> On Wed, Apr 07, 2010 at 03:33:52PM +0800, Minchan Kim wrote:
>> On Wed, Apr 7, 2010 at 4:14 PM, Wu Fengguang <fengguang.wu@intel.com> wrote:
>> > On Wed, Apr 07, 2010 at 12:06:07PM +0800, Minchan Kim wrote:
>> >> On Wed, Apr 7, 2010 at 11:54 AM, Taras Glek <tglek@mozilla.com> wrote:
>> >> > On 04/06/2010 07:24 PM, Wu Fengguang wrote:
>> >> >>
>> >> >> Hi Taras,
>> >> >>
>> >> >> On Tue, Apr 06, 2010 at 05:51:35PM +0800, Johannes Weiner wrote:
>> >> >>
>> >> >>>
>> >> >>> On Mon, Apr 05, 2010 at 03:43:02PM -0700, Taras Glek wrote:
>> >> >>>
>> >> >>>>
>> >> >>>> Hello,
>> >> >>>> I am working on improving Mozilla startup times. It turns out that page
>> >> >>>> faults(caused by lack of cooperation between user/kernelspace) are the
>> >> >>>> main cause of slow startup. I need some insights from someone who
>> >> >>>> understands linux vm behavior.
>> >> >>>>
>> >> >>
>> >> >> How about improve Fedora (and other distros) to preload Mozilla (and
>> >> >> other apps the user run at the previous boot) with fadvise() at boot
>> >> >> time? This sounds like the most reasonable option.
>> >> >>
>> >> >
>> >> > That's a slightly different usecase. I'd rather have all large apps startup
>> >> > as efficiently as possible without any hacks. Though until we get there,
>> >> > we'll be using all of the hacks we can.
>> >> >>
>> >> >> As for the kernel readahead, I have a patchset to increase default
>> >> >> mmap read-around size from 128kb to 512kb (except for small memory
>> >> >> systems). This should help your case as well.
>> >> >>
>> >> >
>> >> > Yes. Is the current readahead really doing read-around(ie does it read pages
>> >> > before the one being faulted)? From what I've seen, having the dynamic
>> >> > linker read binary sections backwards causes faults.
>> >> >
http://sourceware.org/bugzilla/show_bug.cgi?id=11447
>> >> >>
>> >> >>
>> >> >>>>
>> >> >>>> Current Situation:
>> >> >>>> The dynamic linker mmap()s executable and data sections of our
>> >> >>>> executable but it doesn't call madvise().

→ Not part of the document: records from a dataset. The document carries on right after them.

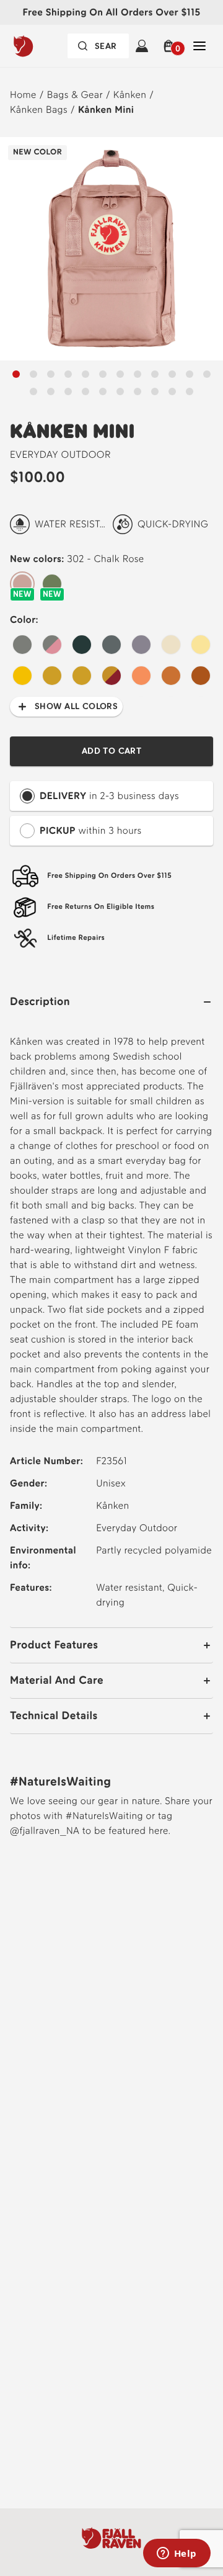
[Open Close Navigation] (199, 46)
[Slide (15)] (85, 391)
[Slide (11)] (207, 374)
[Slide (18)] (137, 391)
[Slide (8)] (155, 374)
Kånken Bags (39, 109)
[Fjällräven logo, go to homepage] (43, 46)
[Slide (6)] (120, 374)
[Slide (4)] (85, 374)
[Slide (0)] (16, 374)
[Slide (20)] (172, 391)
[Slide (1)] (33, 374)
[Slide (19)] (155, 391)
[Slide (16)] (103, 391)
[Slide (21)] (189, 391)
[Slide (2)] (51, 374)
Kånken (129, 95)
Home (23, 95)
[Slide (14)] (68, 391)
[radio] (22, 584)
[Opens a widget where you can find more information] (176, 2554)
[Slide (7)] (137, 374)
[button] (170, 46)
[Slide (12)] (33, 391)
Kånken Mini (106, 109)
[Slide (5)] (103, 374)
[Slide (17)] (120, 391)
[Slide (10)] (189, 374)
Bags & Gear (75, 95)
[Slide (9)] (172, 374)
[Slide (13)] (51, 391)
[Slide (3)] (68, 374)
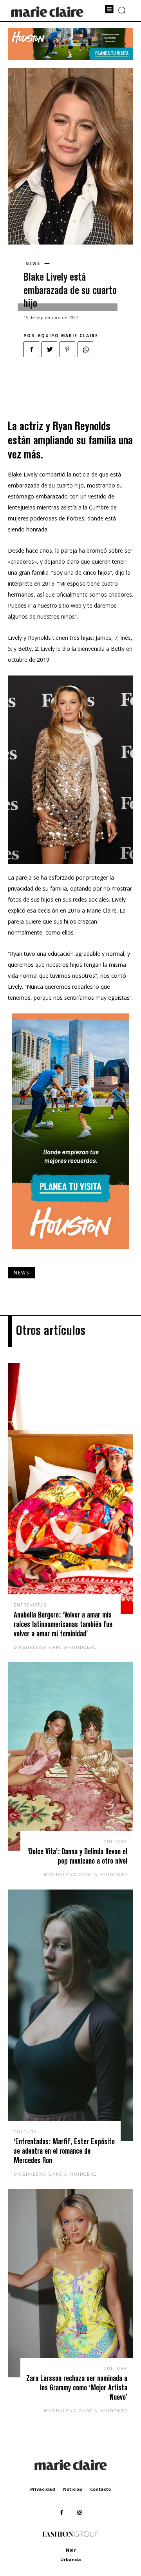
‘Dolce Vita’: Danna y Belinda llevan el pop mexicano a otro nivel (77, 1856)
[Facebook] (31, 349)
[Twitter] (49, 349)
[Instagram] (79, 2512)
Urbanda (70, 2559)
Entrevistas (30, 1605)
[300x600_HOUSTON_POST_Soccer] (70, 1255)
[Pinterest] (67, 349)
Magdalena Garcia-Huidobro (55, 1647)
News (32, 263)
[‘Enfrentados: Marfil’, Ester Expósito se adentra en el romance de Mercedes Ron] (70, 2015)
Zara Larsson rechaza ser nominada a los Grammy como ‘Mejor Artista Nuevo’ (76, 2387)
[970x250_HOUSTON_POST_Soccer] (70, 58)
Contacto (100, 2489)
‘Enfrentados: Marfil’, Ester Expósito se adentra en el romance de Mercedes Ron (64, 2150)
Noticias (72, 2489)
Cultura (115, 1841)
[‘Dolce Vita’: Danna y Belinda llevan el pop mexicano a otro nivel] (70, 1756)
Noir (71, 2550)
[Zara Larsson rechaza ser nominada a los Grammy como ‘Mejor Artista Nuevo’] (70, 2283)
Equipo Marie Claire (68, 335)
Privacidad (42, 2489)
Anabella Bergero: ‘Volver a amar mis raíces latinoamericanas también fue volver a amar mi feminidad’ (63, 1624)
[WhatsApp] (85, 349)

>> >> >>>> By default page faults trigger 131072byte reads. To make matters worse,
>> >> >>>> the compile-time linker + gcc lay out code in a manner that does not
>> >> >>>> correspond to how the resulting executable will be executed(ie the
>> >> >>>> layout is basically random). This means that during startup 15-40mb
>> >> >>>> binaries are read in basically random fashion. Even if one orders the
>> >> >>>> binary optimally, throughput is still suboptimal due to the puny
>> >> >>>> readahead.
>> >> >>>>
>> >> >>>> IO Hints:
>> >> >>>> Fortunately when one specifies madvise(WILLNEED) pagefaults trigger 2mb
>> >> >>>> reads and a binary that tends to take 110 page faults(ie program stops
>> >> >>>> execution and waits for disk) can be reduced down to 6. This has the
>> >> >>>> potential to double application startup of large apps without any clear
>> >> >>>> downsides.
>> >> >>>>
>> >> >>>> Suse ships their glibc with a dynamic linker patch to fadvise()
>> >> >>>> dynamic libraries(not sure why they switched from doing madvise
>> >> >>>> before).
>> >> >>>>
>> >> >>
>> >> >> This is interesting. I wonder how SuSE implements the policy.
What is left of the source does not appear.